Simon & Schuster, Jan 2008, $25.00
In Hawaii Dr. Robert Dean Keel McKinley knows his work as the director of the Department of the Army's Central Identification Laboratory can prove gruesome and depressing as he works with human remains identifying who he or she was. However, he also realizes how rewarding it is to provide closure for loved ones.
Currently, he is frustrated with his ignorant bureaucratic supervisor Colonel Boschet who believes regulations and guides are constitutionally binding so when Kel gets a Vietnamese Era case, he jumps at the opportunity to escape from the imbecile “botch it”. Native American Jimmy Lee Tenkiller vanished just before his tour of duty in Vietnam was to end; in 1984 he was declared KIA (Killed in Action); however apparently in 2007 his remains have just been handed over to American authorities by Vietnamese officials looking for further cooperation between the nations. Kel is assigned the task of determining if this is in deed Jimmy and if not who is the dead MIA. However, he soon finds much more than just an identification case as he realizes murderer is involved that he connects to a dishonest gang of former South Vietnamese officials who will kill anyone who threatens to expose their avaricious illegal dealings.

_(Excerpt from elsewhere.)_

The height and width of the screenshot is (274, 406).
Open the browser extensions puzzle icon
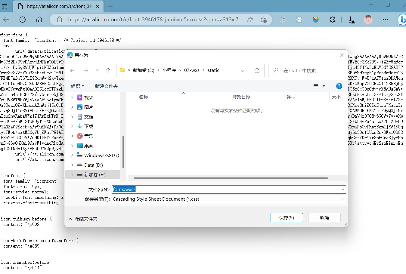pos(332,20)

KIA, the sequel to ONE DROP OF BLOOD (not read by this reviewer), is an intriguing mystery that focuses on the work of CIL to identify dead soldiers. However the fascination with this fine thriller is the look back at the strange relationship between the Johnson and Nixon administrations and the corrupt South Vietnamese government that echoes in Iraq today. Readers will appreciate Kel’s investigation even as the spins into his murder inquiry is a bit over the top, but no one will care as he works one bone at a time.